DevOps & Site Reliability Engineer

Rayyan Systems

Rayyan Systems

Software Engineering
Remote
Posted 6+ months ago

This is a remote position.

We are looking for a DevOps/Site Reliability Engineer (SRE) to join our team. As a DevOps/SRE, you will be responsible for the automation, deployment, maintenance, and monitoring of our web, mobile, and API applications.

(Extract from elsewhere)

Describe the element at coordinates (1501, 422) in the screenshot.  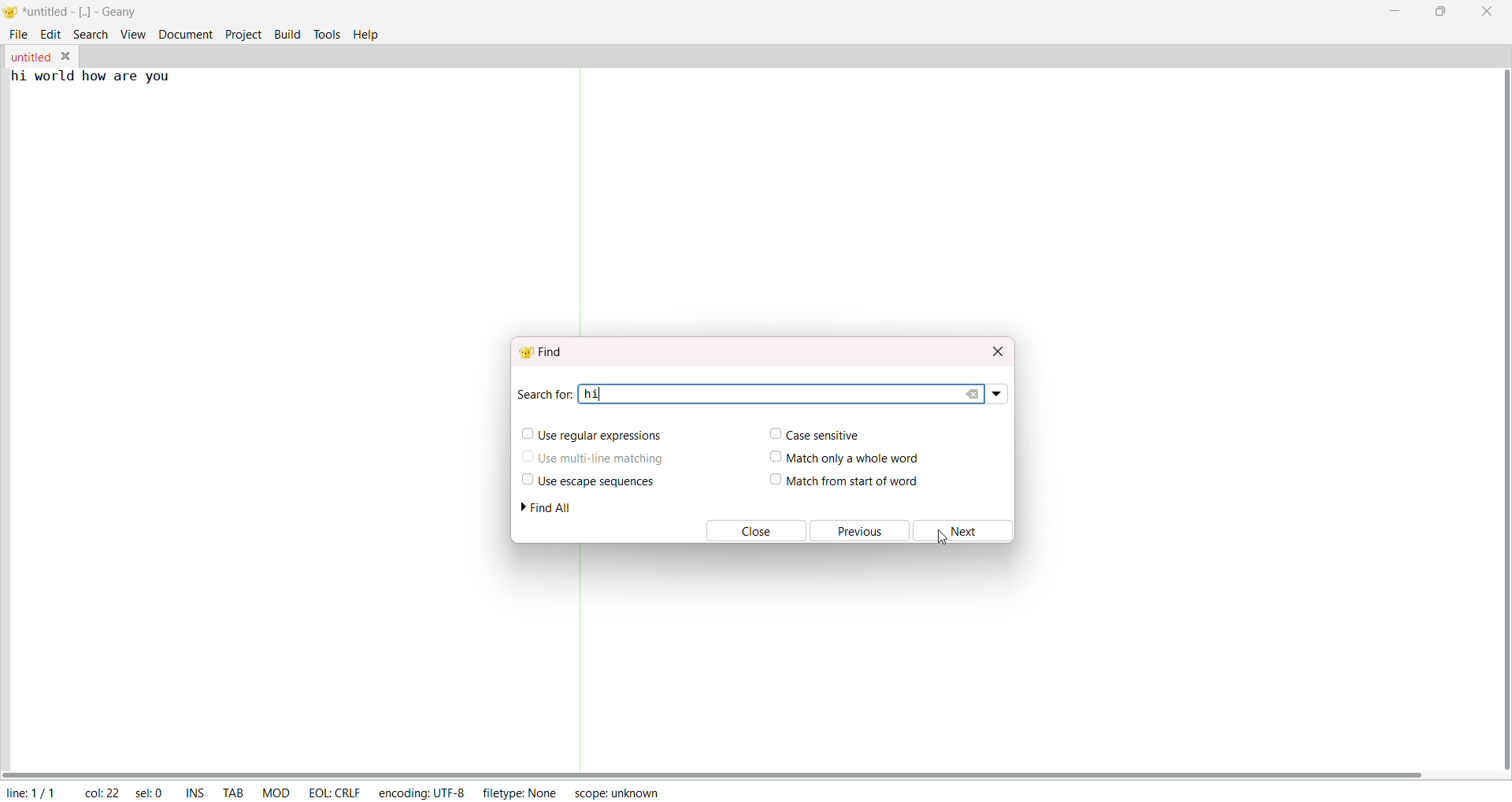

You will be responsible for ensuring the reliability, availability, and performance of our production systems while continuously improving the build/test/deploy process, identifying bottlenecks, and making it faster, upgrading components, solving issues, and making it more cost-effective.

Responsibilities:

  • Develop and maintain automation tools for building, testing, and deploying software applications and services.
  • Deploy all web, mobile, and API applications in production, plan their releases, ensure consistency, and follow up on testing.
  • Work closely with developers, QA, and product teams to ensure timely and high-quality releases.
  • Develop and maintain monitoring and alerting systems to ensure high availability and performance of applications and services.
  • Monitor metrics and logs from all infrastructure and app components, writing integrations if necessary, and creating dashboards to observe the production systems.
  • Create alert triggers and monitor performance for all components to identify bottlenecks and modify auto-scaling rules if necessary.
  • Upgrade infrastructure resources and respond to cloud vendor recommendations of rotating secrets, upgrading databases, and machine clusters.
  • Continuously evaluate the cost of cloud services and ensure we are not paying expenses unnecessarily.
  • Troubleshoot and resolve issues related to infrastructure, deployment, and application performance.
  • Work with third-party vendors to integrate with their services for observability, monitoring, and error reporting.
  • Develop disaster recovery plans and participate in their execution during disaster recovery events.


Requirements

  • Bachelor's degree in Computer Science or related field.
  • At least 3 years of experience in a DevOps/SRE or related role.
  • Strong experience in deploying web, mobile, and API applications in production.
  • Strong experience in monitoring and observability tools, such as NewRelic, Datadog, or Prometheus/Grafana.
  • Strong experience with CI/CD pipelines and associated tools such as Azure Pipelines, Jenkins, or CircleCI.
  • Strong experience with containerization technologies such as Docker, Kubernetes and Helm
  • Experience with cloud infrastructure such as Azure, AWS, or GCP.
  • Experience with scripting languages such as Bash.
  • Experience with incident response and disaster recovery planning.
  • Excellent communication and collaboration skills.